If you have not already done so, download STEME and unpack it locally. You will need to replace *.*.* with the version of STEME you want to install (check at PyPI):

cd $HOME/local/src
wget http://pypi.python.org/packages/source/S/STEME/STEME-*.*.*.tar.gz
tar zxf STEME-*.*.*.tar.gz
cd $HOME/local/src/STEME-*.*.*

Configure, build, install

We are ready to configure STEME. STEME uses aksetup for installation, which means that installation should be easy and quick. Try:

python configure.py --help

to examine the possible options. By the way, if a configuration option says several ok, then you may specify several values, separated by commas. We need to tell STEME where the boost and seqan C++ libraries are:

python configure.py \
  --seqan-dir=$HOME/local/src/seqan/ \
  --boost-inc-dir=$HOME/local/include \
  --boost-lib-dir=$HOME/local/lib

Configuration is obtained from files in this order:

/etc/aksetup-defaults.py
$HOME/.aksetup-defaults.py
$PACKAGEDIR/siteconf.py

Once you’ve run configure, you can copy options from your siteconf.py file to one of these files, and you won’t ever have to configure them again manually. In fact, you may pass the options --update-user and --update-global to configure, and it will automatically update these files for you. This is particularly handy if you want to perform an unattended or automatic installation via pip or easy_install.

Now install STEME:

python setup.py install

This can take some time to compile.
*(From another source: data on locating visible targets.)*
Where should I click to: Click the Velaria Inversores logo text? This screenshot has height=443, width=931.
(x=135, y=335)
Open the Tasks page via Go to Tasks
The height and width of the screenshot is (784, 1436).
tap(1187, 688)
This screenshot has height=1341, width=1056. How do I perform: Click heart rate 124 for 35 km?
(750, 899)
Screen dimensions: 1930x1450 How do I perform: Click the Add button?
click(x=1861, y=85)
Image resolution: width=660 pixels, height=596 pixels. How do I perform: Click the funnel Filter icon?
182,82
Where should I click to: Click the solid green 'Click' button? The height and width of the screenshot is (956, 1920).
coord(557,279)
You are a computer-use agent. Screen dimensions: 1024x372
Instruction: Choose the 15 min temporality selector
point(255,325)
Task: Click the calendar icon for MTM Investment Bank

When it has finished, check that STEME has been successfully installed:

steme --help

You should see a list of STEME’s runtime options.

Darwin/MacOS specific installation instructions

I have installed STEME successfully on MacOS 10.6.8 using Darwin gcc 4.2.1. Here are some notes that might help you if you run into any problems.

  • On my MacOS I do not have wget, you should replace it in the above instructions with curl -O. This may not work for the boost download link which you can download manually.

  • The environment variable LD_LIBRARY_PATH is called DYLD_LIBRARY_PATH on the Mac so this must be changed in the above.

  • When installing packages using pip, you may see errors such as:

    IndentationError: unindent does not match any outer indentation level

    You need to edit the file mentioned and remove any blank lines at the end.

  • If you see errors related to freetype font header files when installing matplotlib, you might be able to work around them with:

    # see: http://superuser.com/questions/242190/how-to-install-matplotlib-on-os-x
    export LDFLAGS="-L/usr/X11/lib"
    export CFLAGS="-I/usr/X11/include -I/usr/X11/include/freetype2 -I/usr/X11/include/libpng12"
  • You may need to add -arch i386 -arch ppc -arch x86_64 to CFLAGS when compiling boost and FFTW3.